Mélanie l’observe de loin, un sourcil levé.

— T’as une gueule de lendemain d’amour toxique.

— C’est pas faux.

— Il t’a re-re-re-re-re-texté ?

— Il est venu.

— Tu l’as laissé entrer ?

Barbara ne répond pas. Mais son silence parle pour elle.

— T’as besoin d’une retraite spirituelle. Ou d’une électrocution affective.

— J’hésite entre les deux. Avec du vin rouge, et une pizza.

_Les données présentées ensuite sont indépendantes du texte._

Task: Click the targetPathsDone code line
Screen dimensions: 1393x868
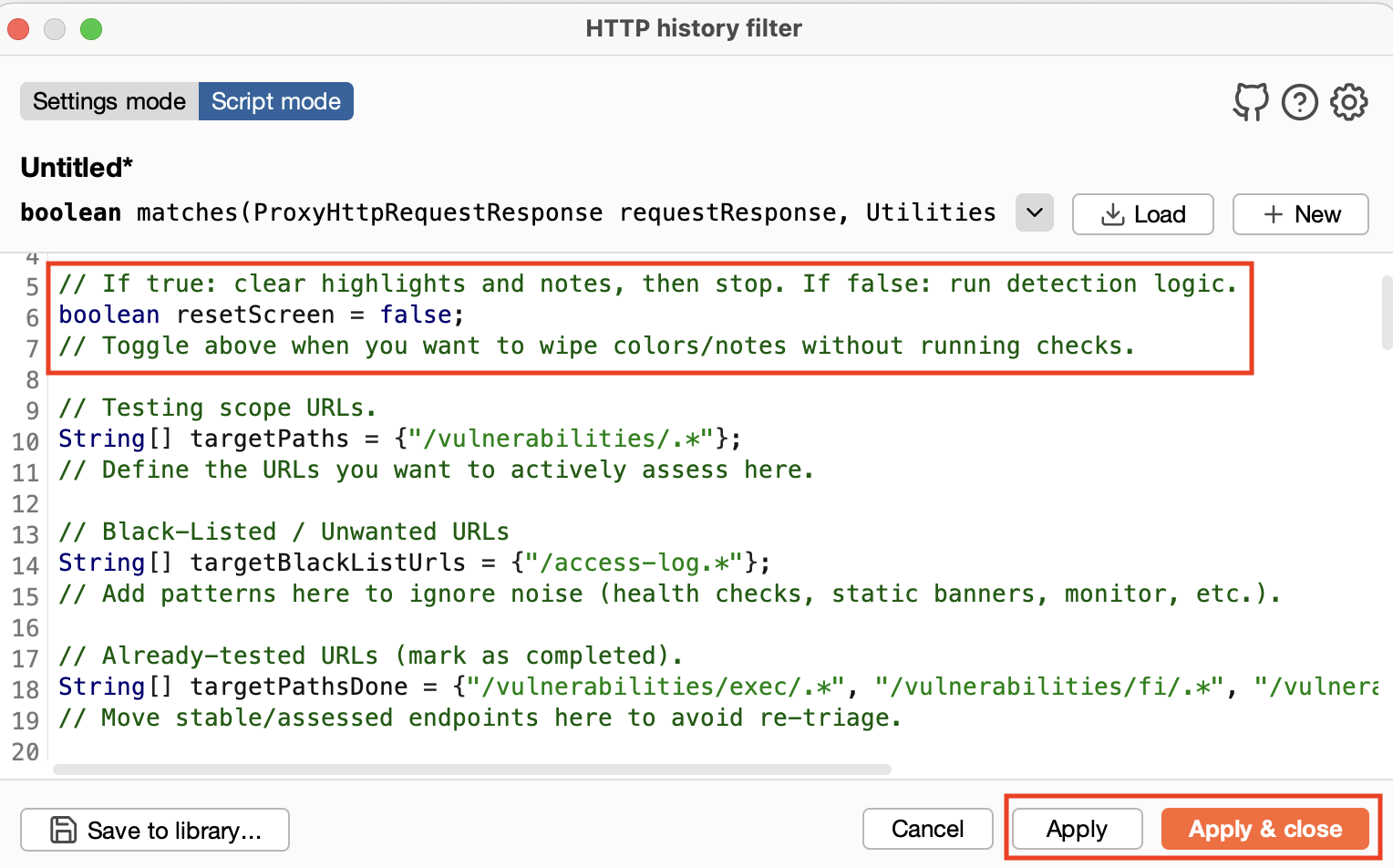Action: pos(718,687)
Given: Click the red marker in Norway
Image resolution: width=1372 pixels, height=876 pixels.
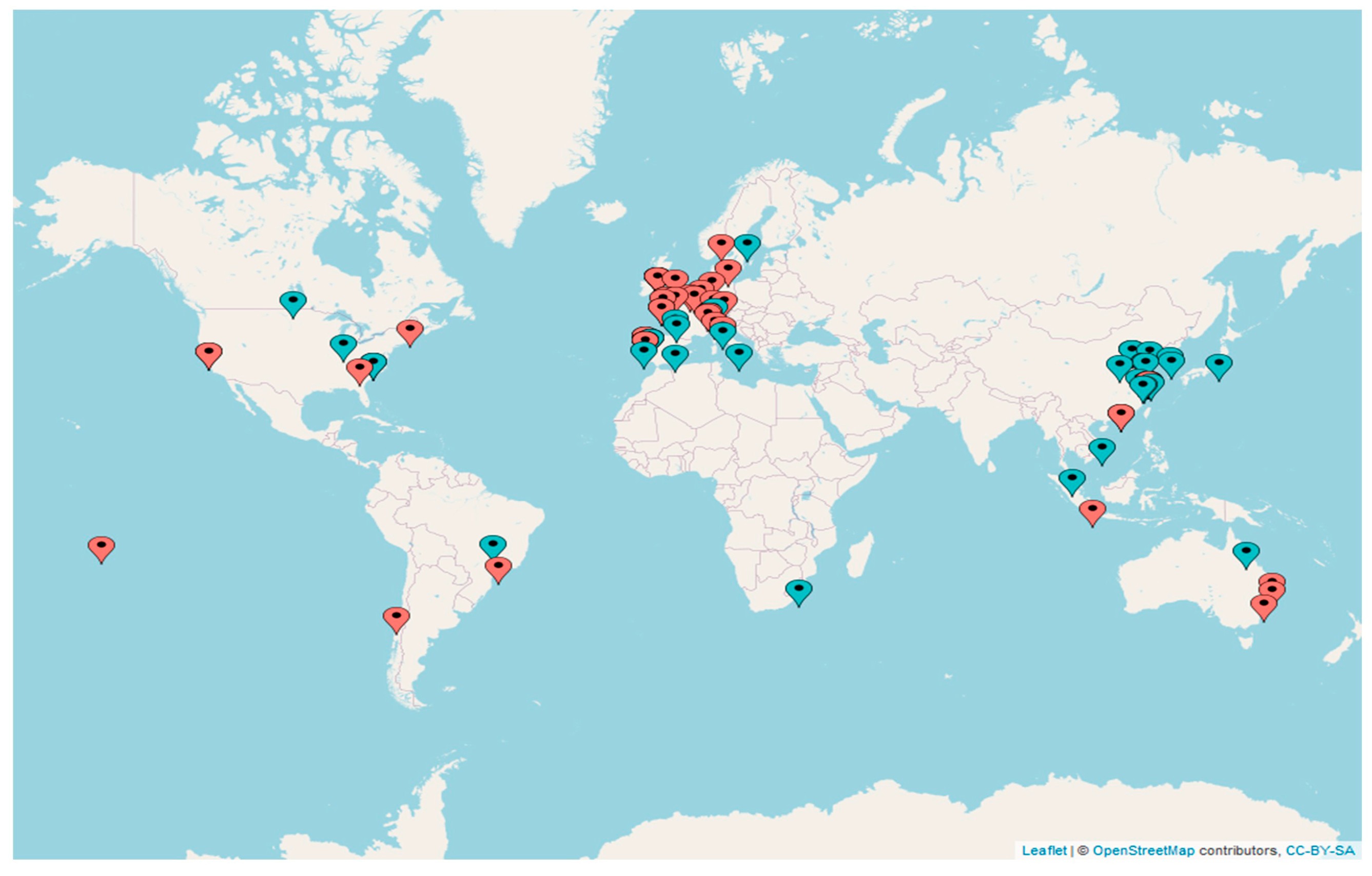Looking at the screenshot, I should [721, 246].
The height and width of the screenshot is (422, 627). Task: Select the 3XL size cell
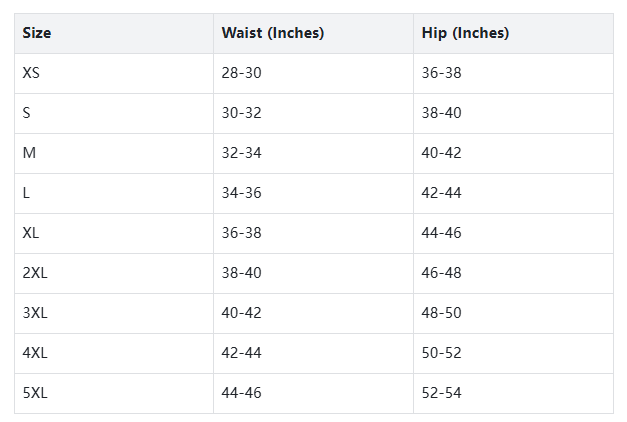[x=35, y=313]
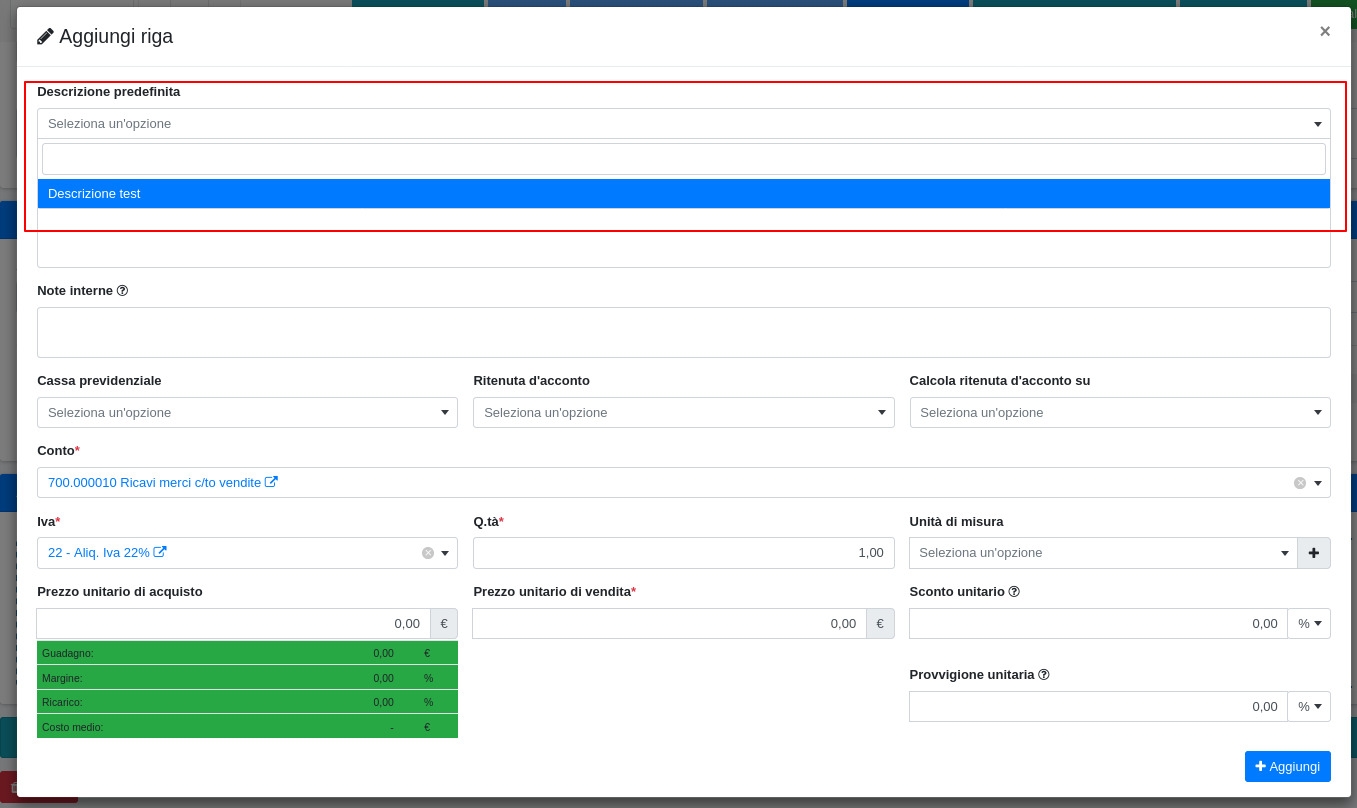Open the Ritenuta d'acconto dropdown
Screen dimensions: 1357x808
point(683,413)
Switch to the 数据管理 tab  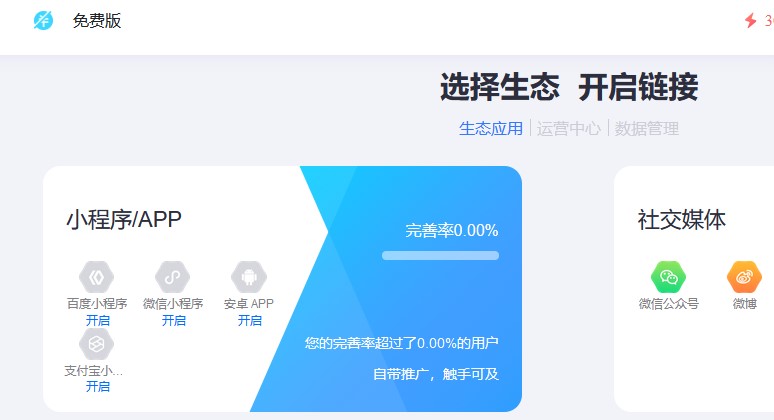coord(647,128)
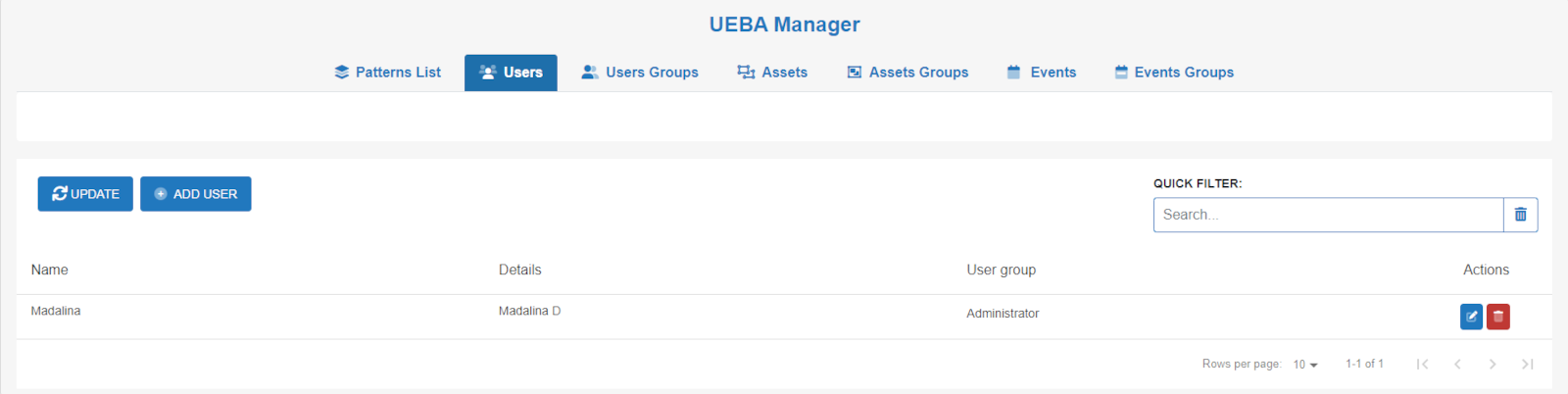This screenshot has height=394, width=1568.
Task: Go to the next page of results
Action: 1492,365
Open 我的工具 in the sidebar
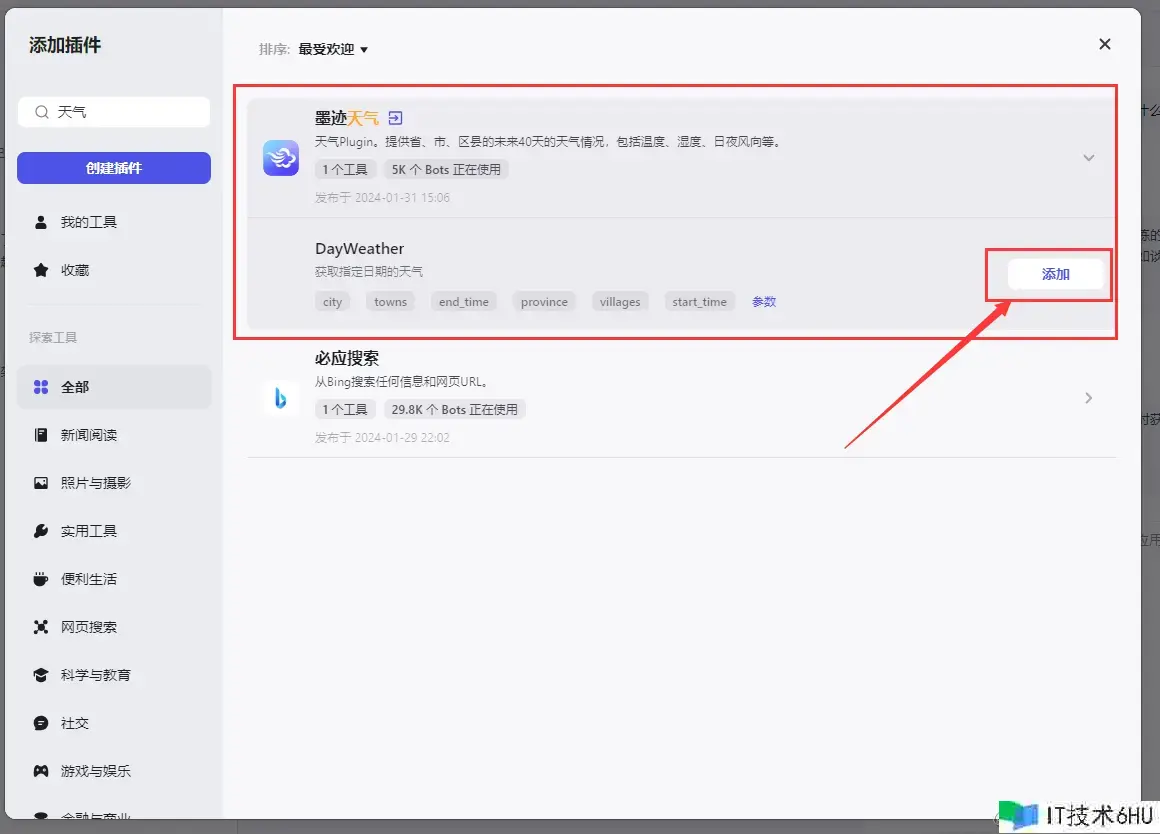 point(88,222)
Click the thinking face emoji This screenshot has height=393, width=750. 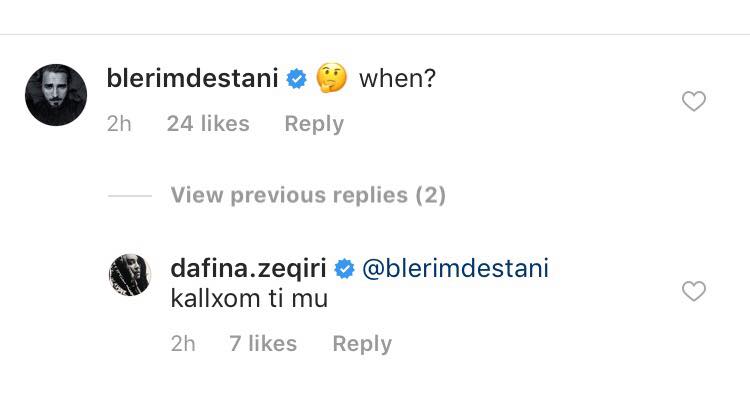(331, 78)
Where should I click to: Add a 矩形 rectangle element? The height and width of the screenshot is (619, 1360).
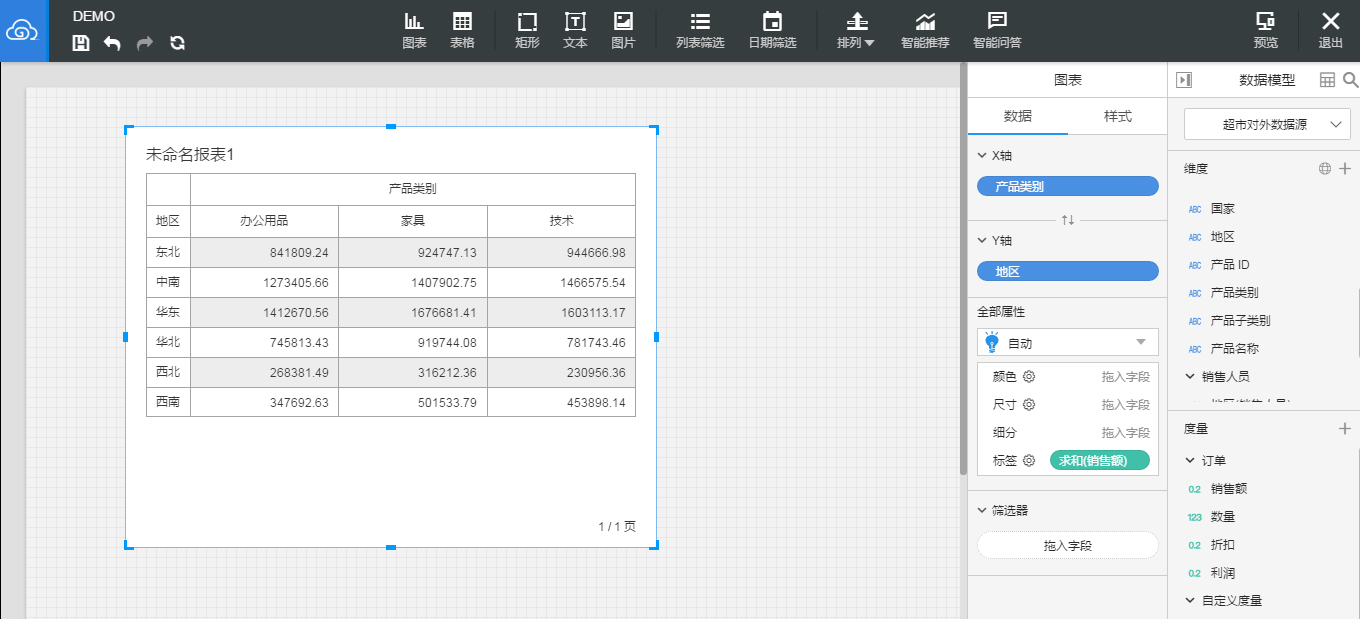pyautogui.click(x=527, y=31)
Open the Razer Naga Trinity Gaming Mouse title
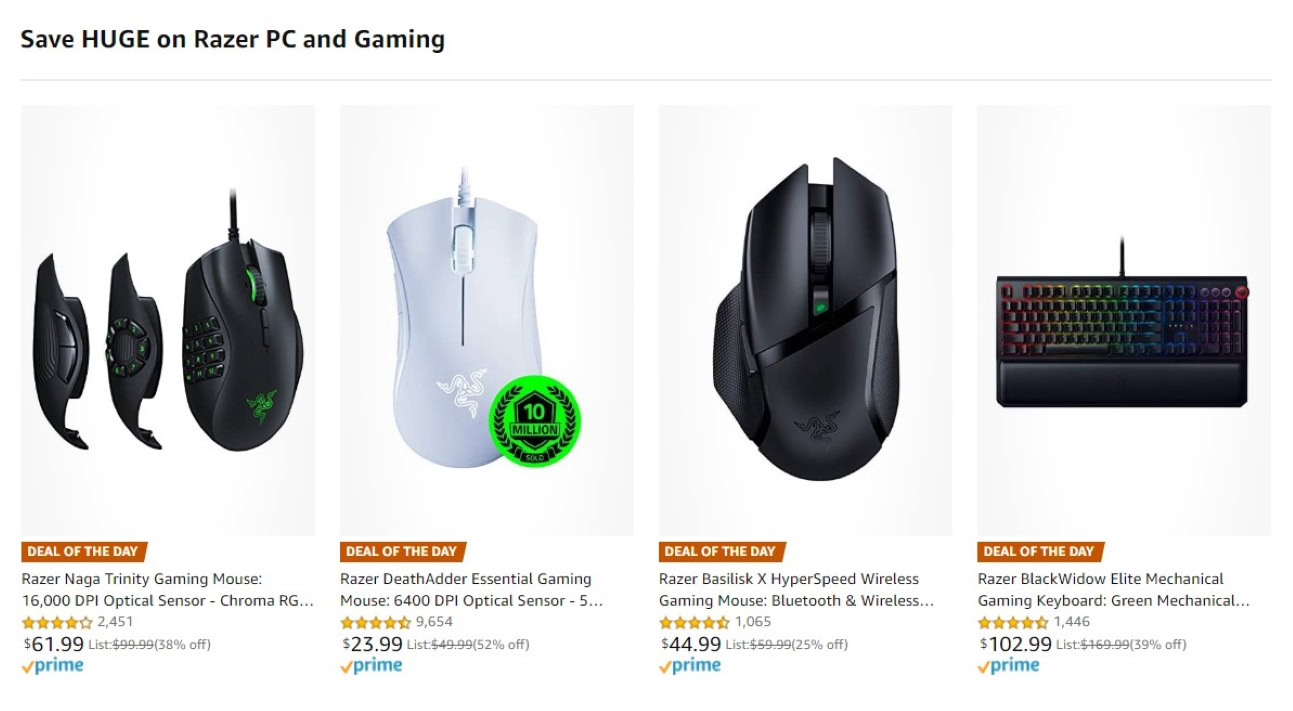 168,589
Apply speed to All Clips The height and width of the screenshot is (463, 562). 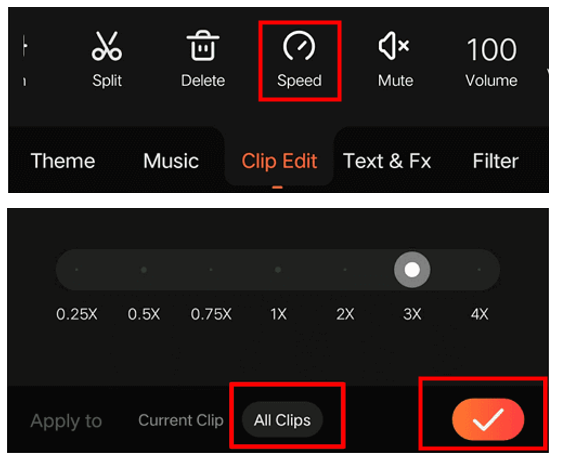(x=282, y=420)
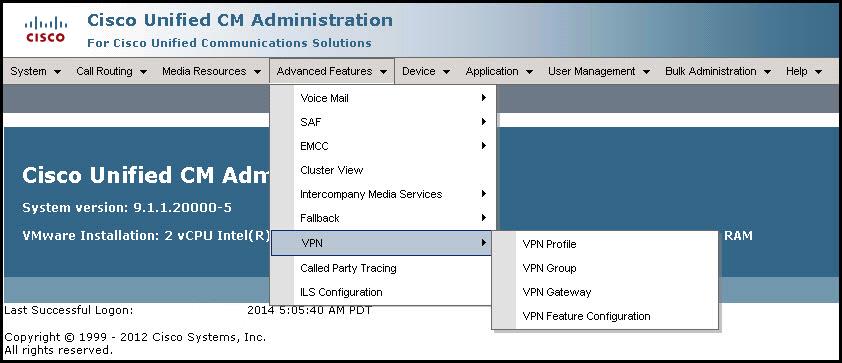The height and width of the screenshot is (363, 842).
Task: Open the Bulk Administration menu
Action: pyautogui.click(x=718, y=71)
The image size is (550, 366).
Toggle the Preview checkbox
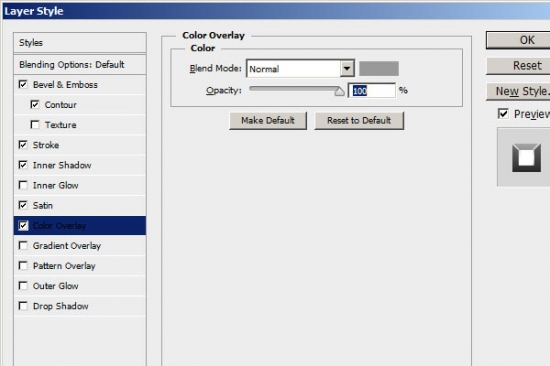coord(503,114)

Elle retourne dans son bureau, ferme la porte, et s’effondre sur sa chaise. Son téléphone clignote. Un appel d’Erwane, elle ne décroche pas, elle hésite. Trop de boulot, de stress à ce moment là pour parler avec lui. Elle n’oublie pas comment il est parti la nuit dernière. Encore une fois, comme une habitude toxique bien rodée.

Barbara soupire et murmure :

— Un jour, je lui dirai non. Un vrai non. Peut-être demain.

Mais au fond, elle sait que demain est un mensonge qu’on se raconte pour survivre à aujourd’hui.